• **GIVEN DATA**
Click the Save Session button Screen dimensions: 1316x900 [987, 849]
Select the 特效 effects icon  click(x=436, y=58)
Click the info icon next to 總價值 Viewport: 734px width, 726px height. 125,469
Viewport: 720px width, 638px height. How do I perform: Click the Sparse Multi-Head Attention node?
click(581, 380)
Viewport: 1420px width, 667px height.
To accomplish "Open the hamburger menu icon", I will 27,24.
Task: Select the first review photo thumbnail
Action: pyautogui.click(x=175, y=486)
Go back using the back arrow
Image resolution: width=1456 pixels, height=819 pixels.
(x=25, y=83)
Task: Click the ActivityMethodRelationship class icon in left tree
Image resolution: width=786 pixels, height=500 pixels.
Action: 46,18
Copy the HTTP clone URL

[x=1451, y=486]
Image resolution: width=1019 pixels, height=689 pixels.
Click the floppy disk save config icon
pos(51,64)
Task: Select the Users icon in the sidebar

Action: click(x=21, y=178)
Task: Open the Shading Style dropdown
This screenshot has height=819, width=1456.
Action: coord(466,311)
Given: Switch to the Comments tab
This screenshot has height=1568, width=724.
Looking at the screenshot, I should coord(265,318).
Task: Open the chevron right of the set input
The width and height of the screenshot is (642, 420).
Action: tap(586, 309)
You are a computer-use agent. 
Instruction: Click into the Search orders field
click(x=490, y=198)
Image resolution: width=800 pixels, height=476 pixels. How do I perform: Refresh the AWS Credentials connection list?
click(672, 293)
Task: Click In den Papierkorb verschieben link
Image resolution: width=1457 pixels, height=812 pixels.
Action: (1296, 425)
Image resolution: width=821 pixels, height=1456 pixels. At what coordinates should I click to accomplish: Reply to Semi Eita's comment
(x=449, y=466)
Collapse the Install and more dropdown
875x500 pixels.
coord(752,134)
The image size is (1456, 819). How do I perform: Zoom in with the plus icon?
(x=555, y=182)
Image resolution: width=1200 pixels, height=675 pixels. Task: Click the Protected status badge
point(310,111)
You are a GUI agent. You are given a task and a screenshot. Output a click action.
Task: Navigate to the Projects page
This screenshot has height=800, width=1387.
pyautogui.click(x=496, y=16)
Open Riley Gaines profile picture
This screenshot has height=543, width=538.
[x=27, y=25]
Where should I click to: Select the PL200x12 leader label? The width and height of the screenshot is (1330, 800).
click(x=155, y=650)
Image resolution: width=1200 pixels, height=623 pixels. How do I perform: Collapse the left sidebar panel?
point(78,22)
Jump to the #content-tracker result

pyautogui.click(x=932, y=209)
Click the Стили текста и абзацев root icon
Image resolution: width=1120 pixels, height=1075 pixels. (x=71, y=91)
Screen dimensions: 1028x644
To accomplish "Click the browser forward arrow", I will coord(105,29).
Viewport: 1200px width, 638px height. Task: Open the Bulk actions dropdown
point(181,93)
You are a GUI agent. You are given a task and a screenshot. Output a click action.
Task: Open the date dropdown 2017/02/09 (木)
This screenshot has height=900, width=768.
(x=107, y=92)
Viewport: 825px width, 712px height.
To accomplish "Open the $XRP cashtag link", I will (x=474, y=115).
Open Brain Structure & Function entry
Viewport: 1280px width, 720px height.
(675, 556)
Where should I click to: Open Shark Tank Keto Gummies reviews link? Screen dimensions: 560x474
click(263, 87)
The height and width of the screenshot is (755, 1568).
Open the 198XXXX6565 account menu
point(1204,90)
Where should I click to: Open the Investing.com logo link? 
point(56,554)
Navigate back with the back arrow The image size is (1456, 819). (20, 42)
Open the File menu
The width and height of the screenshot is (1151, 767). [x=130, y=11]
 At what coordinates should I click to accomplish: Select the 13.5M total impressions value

• **WHAT THE EXERCISE ASKS**
Transcribe the listing verbatim, beginning at the line that contains "Open the File menu" and continuing through the end of the listing.

• **RESPONSE TO THE EXERCISE**
Open the File menu
The width and height of the screenshot is (1151, 767). [x=130, y=11]
 At what coordinates should I click to accomplish: Select the 13.5M total impressions value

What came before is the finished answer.